Le Golf d’Anjou s’invite dans la campagne municipale

Le Golf d’Anjou

Suite à la diffusion d’un reportage au téléjournal de Radio-Canada le 14 septembre dernier, le CRE-Montréal veut tendre la main aux différents candidat.e.s à la mairie de Montréal, pour partager avec eux sa connaissance du dossier du golf d’Anjou et les aider à se faire une opinion éclairée sur le sujet.
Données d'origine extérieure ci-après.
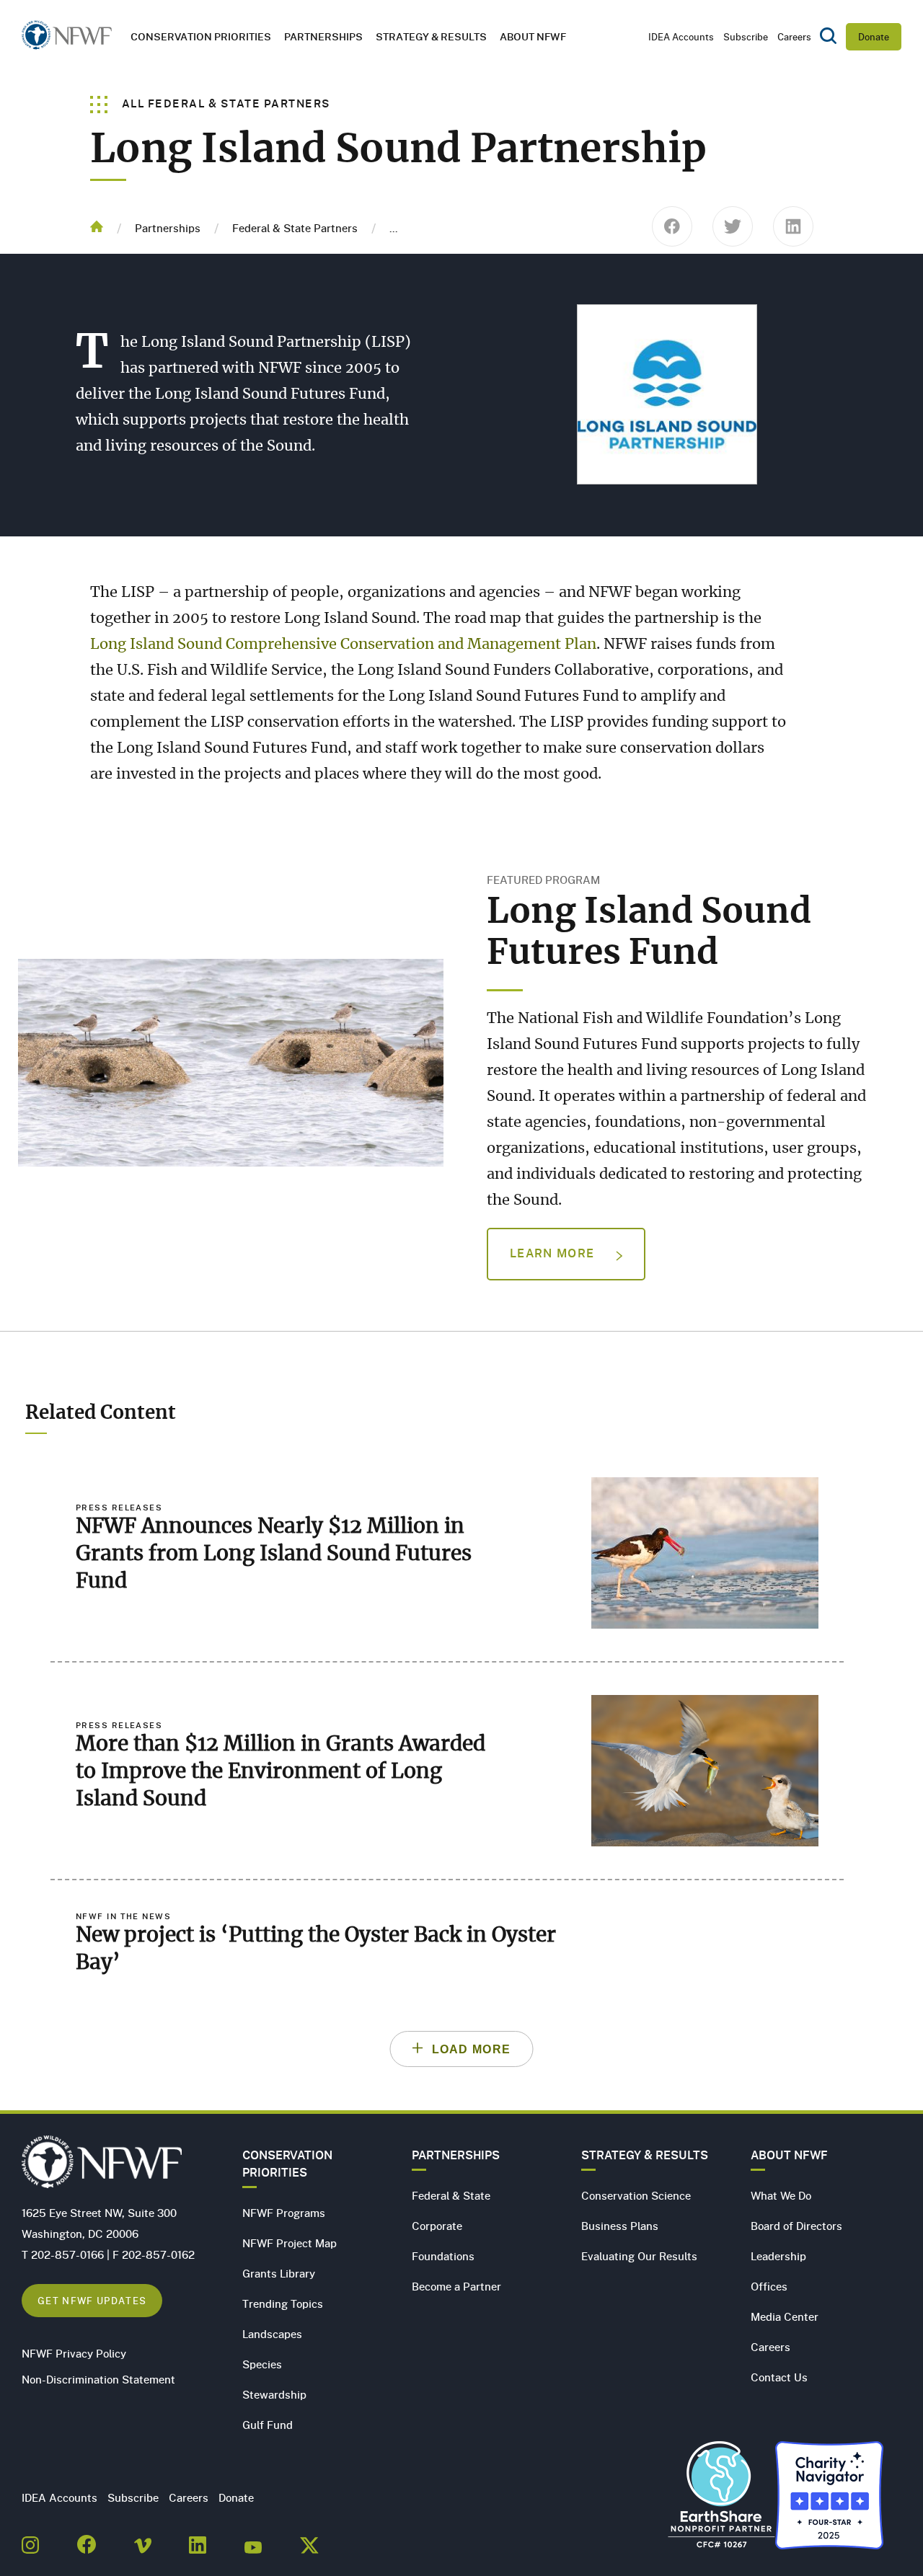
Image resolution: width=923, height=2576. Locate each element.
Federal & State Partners (295, 228)
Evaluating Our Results (639, 2256)
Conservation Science (636, 2195)
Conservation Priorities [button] (201, 36)
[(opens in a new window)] (30, 2541)
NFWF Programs (283, 2213)
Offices (769, 2286)
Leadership (778, 2256)
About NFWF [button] (533, 36)
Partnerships (323, 36)
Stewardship (274, 2394)
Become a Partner (456, 2286)
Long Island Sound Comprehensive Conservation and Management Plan (343, 644)
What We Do (781, 2195)
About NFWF (789, 2155)
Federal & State (451, 2195)
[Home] (67, 39)
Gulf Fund (267, 2425)
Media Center (784, 2316)
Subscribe (745, 36)
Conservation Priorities (287, 2163)
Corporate (437, 2226)
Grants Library (278, 2273)
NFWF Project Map (289, 2243)
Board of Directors (796, 2226)
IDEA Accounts (681, 36)
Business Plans (619, 2226)
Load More (471, 2049)
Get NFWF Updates (91, 2300)
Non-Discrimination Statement (98, 2379)
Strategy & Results (431, 36)
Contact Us (779, 2377)
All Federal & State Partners (224, 103)
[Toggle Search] (828, 36)
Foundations (443, 2256)
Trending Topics (282, 2303)
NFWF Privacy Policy (74, 2353)
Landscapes (272, 2334)
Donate (873, 36)
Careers (794, 36)
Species (262, 2364)
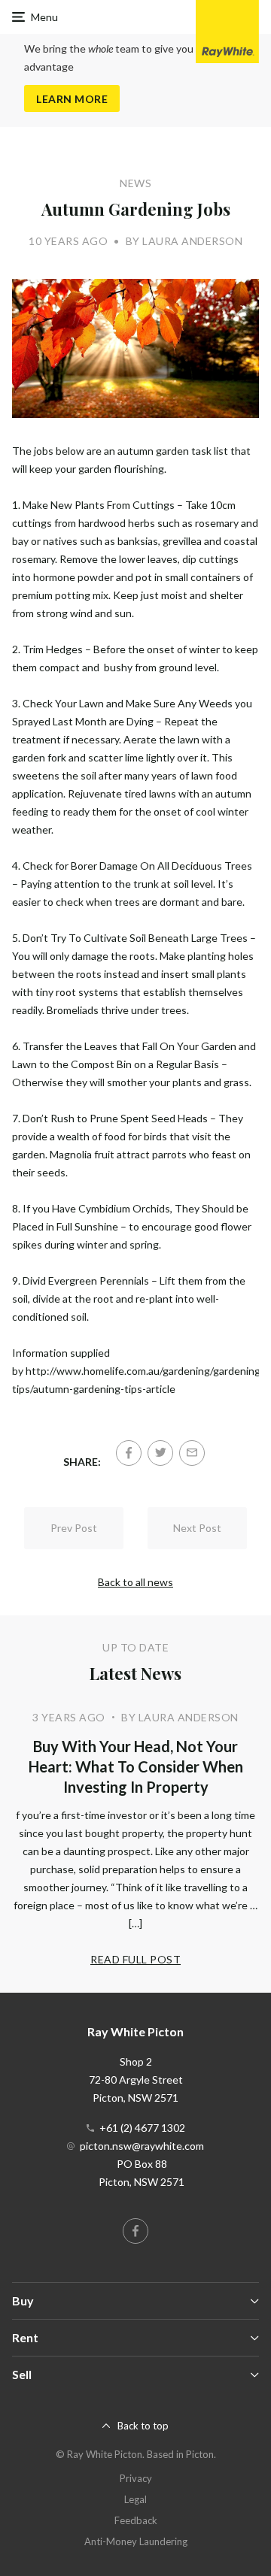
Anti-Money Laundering (135, 2541)
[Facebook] (129, 1453)
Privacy (136, 2478)
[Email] (192, 1453)
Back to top (143, 2426)
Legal (135, 2499)
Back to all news (135, 1582)
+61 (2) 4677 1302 (142, 2127)
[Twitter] (160, 1453)
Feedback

Les acteurs municipaux ont intérêt à savoir que la contamination n’est peut-être pas un enjeu aussi important qu’on serait porté à le croire. C’est la partie sud du golf, déjà en cours de développement industriel, qui accueillait jadis une raffinerie. La partie nord du golf, quant à elle, s’étend sur d’anciennes terres agricoles. Il serait avisé d’y mener des études pour établir la présence de contaminants, ce qui ne nous semble pas acquis. 

De plus, il existe un cadre normatif bien établi qui indique quels contaminants et quelles concentrations sont admis dans le cas d’un parc. En-deçà de certains seuils, la présence de certains contaminants n’est pas incompatible avec un usage « parc ». En outre, d’innombrables précédents locaux et internationaux prouvent la possibilité de transformer un site pollué en parc : pensons simplement au fantastique parc Frédéric-Back, aménagé sur le site d’un ancien dépotoir, où les activités récréatives cohabitent très bien avec la captation des biogaz. Cela en fait une vitrine de grande valeur pour le génie montréalais. Dans le cas d’Anjou, s’il s’avérait que le sol ou les plans d’eau du golf étaient contaminés, on pourrait potentiellement mettre en valeur l’expertise montréalaise en phytotechnologie et phytoremédiation par des aménagements évoluant au fil de la filtration, de la dégradation ou de la captation des polluants. Qui plus est, des expériences menées dans l’Est de Montréal démontrent qu’il est possible de valoriser la matière végétale utilisée pour décontaminer les sols. 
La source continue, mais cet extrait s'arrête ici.